HDP'den göçmen raporuna muhalefet şerhi: 393 bin Suriyeli çocuk okulsuz
TBMM İnsan Hakları İnceleme Komisyonu'nun hazırladığı "Göç ve Uyum Raporu"na HDP milletvekili Sibel Yiğitalp muhalefet şerhi düştü. Göçmenlerin sosyal hayatta ve çalışma yaşamında yaşadığı sorunları verilerle aktaran Yiğitalp, koşulların iyileştirilmesini talep etti.
ANKARA - HDP Diyarbakır Milletvekili Sibel Yiğitalap, TBMM İnsan Hakları İnceleme Komisyonu bünyesinde hazırlanan “Göç ve Uyum Raporu”na muhalefet şerhi düştü. Mültecilere yönelik ayrımcı ve ötekileştirici dilin mültecilerin yaşadığı sorunların kaynağı olduğunu belirten Yiğitalp, komisyonun hazırladığı rapora ilişkin eleştirilerini ve itirazlarını dile getirdi.

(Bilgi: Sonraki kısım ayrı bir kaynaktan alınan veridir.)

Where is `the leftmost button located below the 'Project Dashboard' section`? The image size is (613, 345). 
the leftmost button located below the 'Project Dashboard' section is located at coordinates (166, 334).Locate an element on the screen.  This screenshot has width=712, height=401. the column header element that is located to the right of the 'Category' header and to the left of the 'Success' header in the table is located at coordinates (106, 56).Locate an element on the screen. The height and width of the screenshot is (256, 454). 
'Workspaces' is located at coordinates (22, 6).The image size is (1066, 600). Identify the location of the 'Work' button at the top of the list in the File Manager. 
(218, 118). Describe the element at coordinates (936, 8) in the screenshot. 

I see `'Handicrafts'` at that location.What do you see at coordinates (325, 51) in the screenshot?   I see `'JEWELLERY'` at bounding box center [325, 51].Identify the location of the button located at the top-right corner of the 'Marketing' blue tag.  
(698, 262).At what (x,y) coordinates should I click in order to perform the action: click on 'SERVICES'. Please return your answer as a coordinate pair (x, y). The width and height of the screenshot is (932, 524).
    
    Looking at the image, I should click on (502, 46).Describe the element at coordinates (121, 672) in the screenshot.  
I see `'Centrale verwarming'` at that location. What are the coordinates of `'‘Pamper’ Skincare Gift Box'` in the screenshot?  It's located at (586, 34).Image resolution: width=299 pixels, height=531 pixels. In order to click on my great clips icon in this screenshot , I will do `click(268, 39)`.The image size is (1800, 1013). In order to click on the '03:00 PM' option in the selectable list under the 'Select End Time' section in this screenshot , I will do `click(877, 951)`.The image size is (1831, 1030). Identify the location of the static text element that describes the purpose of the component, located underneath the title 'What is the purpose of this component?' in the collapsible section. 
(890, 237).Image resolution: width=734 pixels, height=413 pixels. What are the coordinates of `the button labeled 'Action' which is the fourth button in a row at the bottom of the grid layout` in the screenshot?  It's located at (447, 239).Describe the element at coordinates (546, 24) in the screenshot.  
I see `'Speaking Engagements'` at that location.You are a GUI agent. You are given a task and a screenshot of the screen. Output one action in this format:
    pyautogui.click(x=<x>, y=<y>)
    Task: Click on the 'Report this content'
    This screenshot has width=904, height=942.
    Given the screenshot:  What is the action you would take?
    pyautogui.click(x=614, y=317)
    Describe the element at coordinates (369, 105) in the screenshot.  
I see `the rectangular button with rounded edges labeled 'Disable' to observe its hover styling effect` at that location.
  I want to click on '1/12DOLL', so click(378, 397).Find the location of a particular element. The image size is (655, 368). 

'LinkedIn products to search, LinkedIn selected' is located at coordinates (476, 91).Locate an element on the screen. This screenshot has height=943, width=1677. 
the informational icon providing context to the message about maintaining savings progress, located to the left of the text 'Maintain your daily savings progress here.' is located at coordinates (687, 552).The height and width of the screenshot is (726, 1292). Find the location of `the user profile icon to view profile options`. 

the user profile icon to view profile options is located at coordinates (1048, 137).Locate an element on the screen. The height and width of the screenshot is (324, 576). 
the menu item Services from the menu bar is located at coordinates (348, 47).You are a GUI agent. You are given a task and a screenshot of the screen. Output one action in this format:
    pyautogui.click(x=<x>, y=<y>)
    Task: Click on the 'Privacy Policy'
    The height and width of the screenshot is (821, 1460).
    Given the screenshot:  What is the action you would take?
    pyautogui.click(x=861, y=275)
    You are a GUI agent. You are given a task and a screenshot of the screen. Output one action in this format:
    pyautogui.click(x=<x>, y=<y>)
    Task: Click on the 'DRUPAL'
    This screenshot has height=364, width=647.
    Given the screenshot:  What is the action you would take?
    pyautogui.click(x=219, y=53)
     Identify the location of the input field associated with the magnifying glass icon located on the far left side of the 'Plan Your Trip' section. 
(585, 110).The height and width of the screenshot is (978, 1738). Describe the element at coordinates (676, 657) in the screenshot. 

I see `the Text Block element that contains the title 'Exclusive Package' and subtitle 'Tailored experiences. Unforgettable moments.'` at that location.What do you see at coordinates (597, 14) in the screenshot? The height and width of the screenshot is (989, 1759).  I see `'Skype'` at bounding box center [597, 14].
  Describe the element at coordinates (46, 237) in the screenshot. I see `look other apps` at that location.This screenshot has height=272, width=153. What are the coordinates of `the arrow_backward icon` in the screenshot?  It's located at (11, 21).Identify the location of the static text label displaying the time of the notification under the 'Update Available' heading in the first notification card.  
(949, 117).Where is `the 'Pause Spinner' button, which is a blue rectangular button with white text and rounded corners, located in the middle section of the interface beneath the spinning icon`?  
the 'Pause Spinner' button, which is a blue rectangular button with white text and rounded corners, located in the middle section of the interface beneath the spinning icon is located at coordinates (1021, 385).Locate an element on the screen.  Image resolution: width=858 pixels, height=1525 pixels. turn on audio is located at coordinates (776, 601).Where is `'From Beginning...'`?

Türkiye'de yaşayan mültecilere ilişkin verilere de muhalefet şerhinde yer veren Yiğitalp, 1 milyon Suriyeli’nin kayıt dışı çalıştığını, 2013-2016 yılları arasında 238 göçmen işçinin iş kazalarında yaşamını yitirdiğini hatırlatarak, mültecilerle ilgili koşulların iyileştirilmesini talep etti.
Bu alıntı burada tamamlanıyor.